Banking; M&A; Funds; Tech | How to Resolve Disputes in Brazilian Contracts: Arbitration or Judiciary?

The form of dispute resolution is key when structuring strategic businesses in Brazil, especially in financial transactions, M&As, funds, and complex tech and commercial contracts. 

Which one to choose: judicial or arbitration?

Although there is no direct answer or rule, it is possible to establish parameters for each type of transaction and the most appropriate way to deal with any disputes:

1. In Banking/Financial Transactions: contracts that involve credit extended by domestic and foreign financial institutions, funds and investors, predominantly elect the judiciary.

Disputes of these transactions arise generally due to default of specific and objective obligations, such as payment of principal and interest, colllateral and compliance with financial ratios, being fundamental the use of the state’s power of the Judiciary to order payment, attachment, seizure, blocking and selling assets to settle the outstanding debt.

This understanding also includes contracts for convertible loan into equity entered into between angel investors and target startups.

2. In M&As, Venture Capital, Private Equity and Joint Venture: the key instruments such as Share Purchase Agreement and Shareholders Agreement tend to provide for 2 stages of dispute resolution. First, it seeks to resolve the conflict through mediation. If not successful, arbitration is instituted. As they are more complex corporate transactions, the use of arbitration gives greater legal certainty to the parties due to the specialization and experience of the arbitrators on the subject, in addition to the shorter time to complete the process, when compared to the judiciary.

In addition to the arbitration, contracts that provide for material afirmative and negative covenants for one or more parties, must contain a specific performance clause so that, in case of default, the innocent party seeks a court order to demand that the defaulting party satisfy the specific obligation. 

3. In Investment Funds’ Transactions: there is no standardized way of resolving conflict in investment fund documentation, with FIPs, FIIs, FIDCs, among others. The choice between arbitration and the judiciary to settle disputes in funds Charter Documents (Regulamentos), Investment Commitments, Management Contracts and Distribution Contracts depends on the characteristics of the fund, type of investors, the format of the offering and the target assets.

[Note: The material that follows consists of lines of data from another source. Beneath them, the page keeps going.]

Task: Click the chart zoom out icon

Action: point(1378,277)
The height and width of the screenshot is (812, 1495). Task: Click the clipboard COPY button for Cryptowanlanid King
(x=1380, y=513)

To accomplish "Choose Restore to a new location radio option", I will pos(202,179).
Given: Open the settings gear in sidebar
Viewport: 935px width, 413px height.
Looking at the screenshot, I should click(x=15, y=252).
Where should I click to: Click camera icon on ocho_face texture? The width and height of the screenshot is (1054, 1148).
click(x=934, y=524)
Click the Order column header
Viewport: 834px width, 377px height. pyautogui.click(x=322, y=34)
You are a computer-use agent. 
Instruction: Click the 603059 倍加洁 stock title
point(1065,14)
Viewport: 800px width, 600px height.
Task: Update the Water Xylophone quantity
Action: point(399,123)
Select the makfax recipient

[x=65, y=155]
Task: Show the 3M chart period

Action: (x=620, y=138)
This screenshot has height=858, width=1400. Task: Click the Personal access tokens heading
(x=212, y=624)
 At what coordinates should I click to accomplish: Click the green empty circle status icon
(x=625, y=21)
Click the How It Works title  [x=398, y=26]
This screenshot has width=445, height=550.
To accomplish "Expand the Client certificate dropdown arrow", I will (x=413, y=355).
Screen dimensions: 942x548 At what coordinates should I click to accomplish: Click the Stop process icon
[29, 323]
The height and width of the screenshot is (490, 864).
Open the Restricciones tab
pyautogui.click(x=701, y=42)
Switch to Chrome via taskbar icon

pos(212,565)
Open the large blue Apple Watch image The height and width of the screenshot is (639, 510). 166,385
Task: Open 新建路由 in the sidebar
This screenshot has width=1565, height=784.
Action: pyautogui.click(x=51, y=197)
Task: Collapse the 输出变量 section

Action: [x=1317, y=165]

4. In Complex Tech and Commercial Contracts: in contracts involving technology, know-how, patents and/or engineering projects, arbitration is the most used means, because it is understood that arbitrators with experience in the area covered by the contract have better conditions to decide on conflicting issues than legal judges.

As in corporate transactions, commercial contracts that provide for affirmative and negative covenants must contain a specific performance clause so that, in the event of default, the innocent party may seek a court order to satisfy a particular obligation.

Whether arbitration or Judiciary, choosing the way to resolve disputs is essential for the success of any business, be it financial, corporate or commercial, and must be carefully evaluated by those involved.